**GOAL**
Put the lines from the one with "Task: Click the Antenna Input label on radio" to the one with "click(x=77, y=51)" into a Markdown table with the columns Row and Line, skipping blank lines.

++++ DATA

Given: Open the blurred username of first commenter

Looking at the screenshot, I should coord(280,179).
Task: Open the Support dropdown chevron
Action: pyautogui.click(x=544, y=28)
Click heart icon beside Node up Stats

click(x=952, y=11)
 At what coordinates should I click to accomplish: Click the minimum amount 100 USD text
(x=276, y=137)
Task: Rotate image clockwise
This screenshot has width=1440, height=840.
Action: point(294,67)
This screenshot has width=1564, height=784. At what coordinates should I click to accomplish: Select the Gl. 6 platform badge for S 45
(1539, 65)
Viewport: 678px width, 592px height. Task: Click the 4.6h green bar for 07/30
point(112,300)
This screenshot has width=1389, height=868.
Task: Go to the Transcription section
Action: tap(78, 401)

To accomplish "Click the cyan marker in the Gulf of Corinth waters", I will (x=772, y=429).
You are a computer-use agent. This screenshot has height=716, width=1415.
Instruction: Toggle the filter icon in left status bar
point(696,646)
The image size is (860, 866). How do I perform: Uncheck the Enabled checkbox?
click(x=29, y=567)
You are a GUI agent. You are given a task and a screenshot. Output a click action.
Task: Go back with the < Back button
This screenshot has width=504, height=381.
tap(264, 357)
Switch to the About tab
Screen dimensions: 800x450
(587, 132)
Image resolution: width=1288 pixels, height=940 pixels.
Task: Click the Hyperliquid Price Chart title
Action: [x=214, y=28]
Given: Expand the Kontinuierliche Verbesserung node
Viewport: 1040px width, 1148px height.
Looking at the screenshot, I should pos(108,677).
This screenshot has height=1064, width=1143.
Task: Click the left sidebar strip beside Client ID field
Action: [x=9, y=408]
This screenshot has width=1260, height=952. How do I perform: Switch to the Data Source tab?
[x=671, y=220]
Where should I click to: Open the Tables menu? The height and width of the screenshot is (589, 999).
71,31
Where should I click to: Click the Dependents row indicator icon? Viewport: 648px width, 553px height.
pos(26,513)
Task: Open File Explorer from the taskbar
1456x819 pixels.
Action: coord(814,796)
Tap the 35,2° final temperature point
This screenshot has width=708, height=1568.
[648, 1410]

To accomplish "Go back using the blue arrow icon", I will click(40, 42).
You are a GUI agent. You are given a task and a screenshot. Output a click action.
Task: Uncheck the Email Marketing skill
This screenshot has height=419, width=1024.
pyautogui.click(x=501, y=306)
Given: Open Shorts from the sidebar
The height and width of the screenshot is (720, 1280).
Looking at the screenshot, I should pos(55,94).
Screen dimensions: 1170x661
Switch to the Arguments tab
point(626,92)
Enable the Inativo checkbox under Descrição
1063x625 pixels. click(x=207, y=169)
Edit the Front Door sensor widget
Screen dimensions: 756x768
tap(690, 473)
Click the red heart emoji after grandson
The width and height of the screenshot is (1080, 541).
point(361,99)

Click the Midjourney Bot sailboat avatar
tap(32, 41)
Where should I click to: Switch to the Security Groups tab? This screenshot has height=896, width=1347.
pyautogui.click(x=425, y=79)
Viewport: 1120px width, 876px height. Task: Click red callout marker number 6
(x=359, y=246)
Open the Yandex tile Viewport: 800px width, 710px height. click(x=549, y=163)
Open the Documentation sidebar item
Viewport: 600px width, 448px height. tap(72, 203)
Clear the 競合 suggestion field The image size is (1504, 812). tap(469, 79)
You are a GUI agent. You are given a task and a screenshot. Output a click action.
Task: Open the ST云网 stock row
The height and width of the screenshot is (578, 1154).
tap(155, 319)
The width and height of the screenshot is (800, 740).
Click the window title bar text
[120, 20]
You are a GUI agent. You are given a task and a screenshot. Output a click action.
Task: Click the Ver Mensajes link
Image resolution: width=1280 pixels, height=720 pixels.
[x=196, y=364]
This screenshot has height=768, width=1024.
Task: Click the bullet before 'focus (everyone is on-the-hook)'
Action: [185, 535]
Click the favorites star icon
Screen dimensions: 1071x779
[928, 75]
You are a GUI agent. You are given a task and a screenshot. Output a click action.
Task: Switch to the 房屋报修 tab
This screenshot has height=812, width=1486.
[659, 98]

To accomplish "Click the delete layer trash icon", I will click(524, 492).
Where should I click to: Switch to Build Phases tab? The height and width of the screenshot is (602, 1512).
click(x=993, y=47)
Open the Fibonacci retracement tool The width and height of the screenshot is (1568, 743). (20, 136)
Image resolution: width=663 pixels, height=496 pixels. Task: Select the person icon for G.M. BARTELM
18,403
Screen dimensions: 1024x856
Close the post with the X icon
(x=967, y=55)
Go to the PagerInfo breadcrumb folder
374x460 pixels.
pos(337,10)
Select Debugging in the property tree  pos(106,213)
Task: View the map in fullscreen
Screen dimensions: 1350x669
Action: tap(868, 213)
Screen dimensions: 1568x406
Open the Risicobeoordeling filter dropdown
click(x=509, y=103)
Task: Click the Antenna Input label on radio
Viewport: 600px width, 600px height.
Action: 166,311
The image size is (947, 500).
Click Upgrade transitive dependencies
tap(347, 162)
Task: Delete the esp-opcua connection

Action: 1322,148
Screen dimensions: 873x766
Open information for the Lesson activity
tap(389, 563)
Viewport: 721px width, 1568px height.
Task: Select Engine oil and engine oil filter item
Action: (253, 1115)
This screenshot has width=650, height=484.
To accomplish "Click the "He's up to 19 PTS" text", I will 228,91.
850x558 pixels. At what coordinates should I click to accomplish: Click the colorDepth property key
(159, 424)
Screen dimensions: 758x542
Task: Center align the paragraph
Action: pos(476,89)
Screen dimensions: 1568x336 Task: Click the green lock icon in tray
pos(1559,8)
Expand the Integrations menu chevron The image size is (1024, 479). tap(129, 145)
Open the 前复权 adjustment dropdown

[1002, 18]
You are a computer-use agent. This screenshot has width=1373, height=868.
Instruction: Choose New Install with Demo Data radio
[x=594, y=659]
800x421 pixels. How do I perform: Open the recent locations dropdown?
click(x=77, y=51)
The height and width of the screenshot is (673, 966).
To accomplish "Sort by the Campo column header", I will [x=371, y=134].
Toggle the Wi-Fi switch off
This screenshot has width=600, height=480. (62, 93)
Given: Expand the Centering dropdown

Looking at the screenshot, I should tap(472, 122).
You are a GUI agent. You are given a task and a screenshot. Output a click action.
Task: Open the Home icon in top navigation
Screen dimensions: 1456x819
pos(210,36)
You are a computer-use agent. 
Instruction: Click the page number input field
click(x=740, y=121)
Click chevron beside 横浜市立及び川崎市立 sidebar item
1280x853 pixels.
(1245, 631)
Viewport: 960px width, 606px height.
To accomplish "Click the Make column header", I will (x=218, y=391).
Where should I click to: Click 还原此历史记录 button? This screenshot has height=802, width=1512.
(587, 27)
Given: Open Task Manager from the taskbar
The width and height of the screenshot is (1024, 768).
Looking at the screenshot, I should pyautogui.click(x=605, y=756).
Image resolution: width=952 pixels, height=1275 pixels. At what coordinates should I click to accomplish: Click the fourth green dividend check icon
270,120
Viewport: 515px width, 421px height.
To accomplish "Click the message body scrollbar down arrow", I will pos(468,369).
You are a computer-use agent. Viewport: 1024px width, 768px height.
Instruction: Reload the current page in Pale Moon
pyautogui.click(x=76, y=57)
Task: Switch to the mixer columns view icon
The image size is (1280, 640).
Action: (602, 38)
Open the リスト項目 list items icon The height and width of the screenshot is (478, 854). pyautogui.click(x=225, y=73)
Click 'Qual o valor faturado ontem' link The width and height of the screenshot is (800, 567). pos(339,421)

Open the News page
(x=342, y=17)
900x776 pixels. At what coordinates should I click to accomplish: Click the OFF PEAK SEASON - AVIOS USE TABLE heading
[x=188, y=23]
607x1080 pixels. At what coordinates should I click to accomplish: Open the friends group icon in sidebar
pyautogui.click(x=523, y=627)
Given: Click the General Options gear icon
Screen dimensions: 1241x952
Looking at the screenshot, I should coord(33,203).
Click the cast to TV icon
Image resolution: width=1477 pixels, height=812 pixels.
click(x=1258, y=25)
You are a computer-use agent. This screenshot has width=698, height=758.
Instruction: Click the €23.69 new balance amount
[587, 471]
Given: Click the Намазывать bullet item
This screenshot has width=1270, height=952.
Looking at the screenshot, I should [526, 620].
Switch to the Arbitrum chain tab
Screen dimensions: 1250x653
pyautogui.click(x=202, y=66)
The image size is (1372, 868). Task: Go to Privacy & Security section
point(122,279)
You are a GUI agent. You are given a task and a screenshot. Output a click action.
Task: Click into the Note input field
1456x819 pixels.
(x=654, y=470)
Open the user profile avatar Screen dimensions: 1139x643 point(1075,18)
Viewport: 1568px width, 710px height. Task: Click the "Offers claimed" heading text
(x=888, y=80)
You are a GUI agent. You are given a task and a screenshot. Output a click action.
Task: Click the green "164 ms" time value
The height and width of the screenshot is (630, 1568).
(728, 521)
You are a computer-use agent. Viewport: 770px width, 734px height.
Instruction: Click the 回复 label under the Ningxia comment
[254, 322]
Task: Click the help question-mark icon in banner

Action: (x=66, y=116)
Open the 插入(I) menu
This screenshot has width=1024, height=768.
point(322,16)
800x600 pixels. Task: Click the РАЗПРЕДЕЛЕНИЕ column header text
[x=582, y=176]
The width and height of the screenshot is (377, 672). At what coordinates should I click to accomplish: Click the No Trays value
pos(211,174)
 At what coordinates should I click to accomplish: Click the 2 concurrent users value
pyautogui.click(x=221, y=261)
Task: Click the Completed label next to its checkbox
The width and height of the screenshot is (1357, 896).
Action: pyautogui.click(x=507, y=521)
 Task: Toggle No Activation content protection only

++++++++

**OUTPUT FOR THIS EXERCISE**
| Row | Line |
|---|---|
| 1 | Task: Click the Antenna Input label on radio |
| 2 | Viewport: 600px width, 600px height. |
| 3 | Action: 166,311 |
| 4 | The image size is (947, 500). |
| 5 | Click Upgrade transitive dependencies |
| 6 | tap(347, 162) |
| 7 | Task: Delete the esp-opcua connection |
| 8 | Action: 1322,148 |
| 9 | Screen dimensions: 873x766 |
| 10 | Open information for the Lesson activity |
| 11 | tap(389, 563) |
| 12 | Viewport: 721px width, 1568px height. |
| 13 | Task: Select Engine oil and engine oil filter item |
| 14 | Action: (253, 1115) |
| 15 | This screenshot has width=650, height=484. |
| 16 | To accomplish "Click the "He's up to 19 PTS" text", I will 228,91. |
| 17 | 850x558 pixels. At what coordinates should I click to accomplish: Click the colorDepth property key |
| 18 | (159, 424) |
| 19 | Screen dimensions: 758x542 |
| 20 | Task: Center align the paragraph |
| 21 | Action: pos(476,89) |
| 22 | Screen dimensions: 1568x336 Task: Click the green lock icon in tray |
| 23 | pos(1559,8) |
| 24 | Expand the Integrations menu chevron The image size is (1024, 479). tap(129, 145) |
| 25 | Open the 前复权 adjustment dropdown |
| 26 | [1002, 18] |
| 27 | You are a computer-use agent. This screenshot has width=1373, height=868. |
| 28 | Instruction: Choose New Install with Demo Data radio |
| 29 | [x=594, y=659] |
| 30 | 800x421 pixels. How do I perform: Open the recent locations dropdown? |
| 31 | click(x=77, y=51) |